> Your goal: Gather every line of the data below that contains the string "pyautogui", copying each line in full. Case counts.

> Saved entries:
————————
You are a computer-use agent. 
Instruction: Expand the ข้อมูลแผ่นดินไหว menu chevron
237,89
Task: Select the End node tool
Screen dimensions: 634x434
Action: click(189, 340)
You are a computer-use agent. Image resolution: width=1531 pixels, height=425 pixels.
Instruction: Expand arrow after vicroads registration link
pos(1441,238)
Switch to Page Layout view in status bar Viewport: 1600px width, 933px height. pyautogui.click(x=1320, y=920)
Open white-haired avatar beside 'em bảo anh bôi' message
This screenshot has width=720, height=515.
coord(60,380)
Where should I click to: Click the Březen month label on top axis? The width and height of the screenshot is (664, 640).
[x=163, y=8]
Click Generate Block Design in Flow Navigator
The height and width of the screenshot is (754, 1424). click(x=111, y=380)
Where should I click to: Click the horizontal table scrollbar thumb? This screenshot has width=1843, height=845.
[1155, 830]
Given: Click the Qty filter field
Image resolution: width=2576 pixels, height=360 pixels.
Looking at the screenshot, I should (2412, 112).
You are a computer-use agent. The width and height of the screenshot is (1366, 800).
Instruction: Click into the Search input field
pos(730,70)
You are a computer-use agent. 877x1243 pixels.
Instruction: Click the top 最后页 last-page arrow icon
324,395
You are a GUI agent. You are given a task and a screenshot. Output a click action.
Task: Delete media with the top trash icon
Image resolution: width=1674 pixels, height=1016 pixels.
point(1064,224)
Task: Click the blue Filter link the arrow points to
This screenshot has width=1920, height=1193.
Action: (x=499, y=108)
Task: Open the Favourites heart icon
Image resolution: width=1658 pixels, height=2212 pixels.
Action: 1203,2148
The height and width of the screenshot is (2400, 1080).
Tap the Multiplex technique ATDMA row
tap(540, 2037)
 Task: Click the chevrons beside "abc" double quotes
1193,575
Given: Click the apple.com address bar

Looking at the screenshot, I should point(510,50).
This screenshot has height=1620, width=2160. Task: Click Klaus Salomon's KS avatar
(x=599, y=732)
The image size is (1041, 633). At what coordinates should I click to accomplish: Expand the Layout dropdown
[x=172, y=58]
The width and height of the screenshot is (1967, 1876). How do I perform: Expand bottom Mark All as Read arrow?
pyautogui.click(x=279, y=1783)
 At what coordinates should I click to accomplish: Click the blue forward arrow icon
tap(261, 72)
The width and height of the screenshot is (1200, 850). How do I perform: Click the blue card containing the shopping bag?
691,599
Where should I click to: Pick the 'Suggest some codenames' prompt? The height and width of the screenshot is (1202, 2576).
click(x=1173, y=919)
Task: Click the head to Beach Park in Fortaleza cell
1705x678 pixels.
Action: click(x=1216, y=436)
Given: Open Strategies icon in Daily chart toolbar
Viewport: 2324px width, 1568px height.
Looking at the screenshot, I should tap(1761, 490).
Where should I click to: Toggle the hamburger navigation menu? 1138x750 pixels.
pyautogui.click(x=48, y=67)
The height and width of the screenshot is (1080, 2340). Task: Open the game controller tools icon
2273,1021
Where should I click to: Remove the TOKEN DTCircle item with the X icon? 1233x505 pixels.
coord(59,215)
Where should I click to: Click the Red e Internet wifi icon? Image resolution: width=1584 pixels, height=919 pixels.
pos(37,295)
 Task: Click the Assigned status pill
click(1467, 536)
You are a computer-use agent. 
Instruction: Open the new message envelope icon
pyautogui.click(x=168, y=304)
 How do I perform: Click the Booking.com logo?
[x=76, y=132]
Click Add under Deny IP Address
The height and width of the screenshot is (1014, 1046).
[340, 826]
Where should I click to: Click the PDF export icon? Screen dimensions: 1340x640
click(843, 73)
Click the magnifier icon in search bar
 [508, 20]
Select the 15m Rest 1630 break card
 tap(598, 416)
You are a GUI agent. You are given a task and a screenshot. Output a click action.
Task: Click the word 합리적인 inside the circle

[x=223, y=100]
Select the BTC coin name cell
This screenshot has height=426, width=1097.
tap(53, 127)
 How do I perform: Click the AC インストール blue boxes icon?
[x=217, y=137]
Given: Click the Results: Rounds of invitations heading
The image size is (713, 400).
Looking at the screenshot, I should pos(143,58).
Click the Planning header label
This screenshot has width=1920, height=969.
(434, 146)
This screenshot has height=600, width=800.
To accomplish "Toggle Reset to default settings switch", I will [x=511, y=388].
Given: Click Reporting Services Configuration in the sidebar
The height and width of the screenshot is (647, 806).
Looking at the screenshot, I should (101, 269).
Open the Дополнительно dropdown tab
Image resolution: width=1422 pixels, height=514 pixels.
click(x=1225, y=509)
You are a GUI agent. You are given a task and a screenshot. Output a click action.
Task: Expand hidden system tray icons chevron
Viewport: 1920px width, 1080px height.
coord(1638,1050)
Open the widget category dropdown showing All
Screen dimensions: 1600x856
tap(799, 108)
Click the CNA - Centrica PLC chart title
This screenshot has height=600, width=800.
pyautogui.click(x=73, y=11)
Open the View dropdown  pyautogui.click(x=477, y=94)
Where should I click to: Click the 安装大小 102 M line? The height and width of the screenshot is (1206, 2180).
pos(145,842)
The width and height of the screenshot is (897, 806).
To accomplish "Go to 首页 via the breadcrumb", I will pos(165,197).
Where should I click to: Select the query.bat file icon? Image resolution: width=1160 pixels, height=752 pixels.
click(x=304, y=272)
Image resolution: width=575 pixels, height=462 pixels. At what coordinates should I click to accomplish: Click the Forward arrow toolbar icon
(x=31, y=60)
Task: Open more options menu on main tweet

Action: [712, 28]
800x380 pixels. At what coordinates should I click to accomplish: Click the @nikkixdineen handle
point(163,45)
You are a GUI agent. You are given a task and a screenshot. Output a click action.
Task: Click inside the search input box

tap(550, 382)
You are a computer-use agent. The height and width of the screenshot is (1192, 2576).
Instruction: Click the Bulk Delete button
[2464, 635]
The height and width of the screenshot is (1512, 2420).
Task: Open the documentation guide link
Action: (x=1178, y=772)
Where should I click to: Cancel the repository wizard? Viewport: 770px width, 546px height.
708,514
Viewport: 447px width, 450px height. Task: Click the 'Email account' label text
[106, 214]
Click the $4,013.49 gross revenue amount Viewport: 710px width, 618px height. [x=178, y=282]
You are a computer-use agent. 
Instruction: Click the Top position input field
————————
> Written reply:
Switch to Page Layout view in status bar Viewport: 1600px width, 933px height. pyautogui.click(x=1320, y=920)
pyautogui.click(x=279, y=1783)
pyautogui.click(x=48, y=67)
pyautogui.click(x=168, y=304)
pyautogui.click(x=73, y=11)
Open the View dropdown  pyautogui.click(x=477, y=94)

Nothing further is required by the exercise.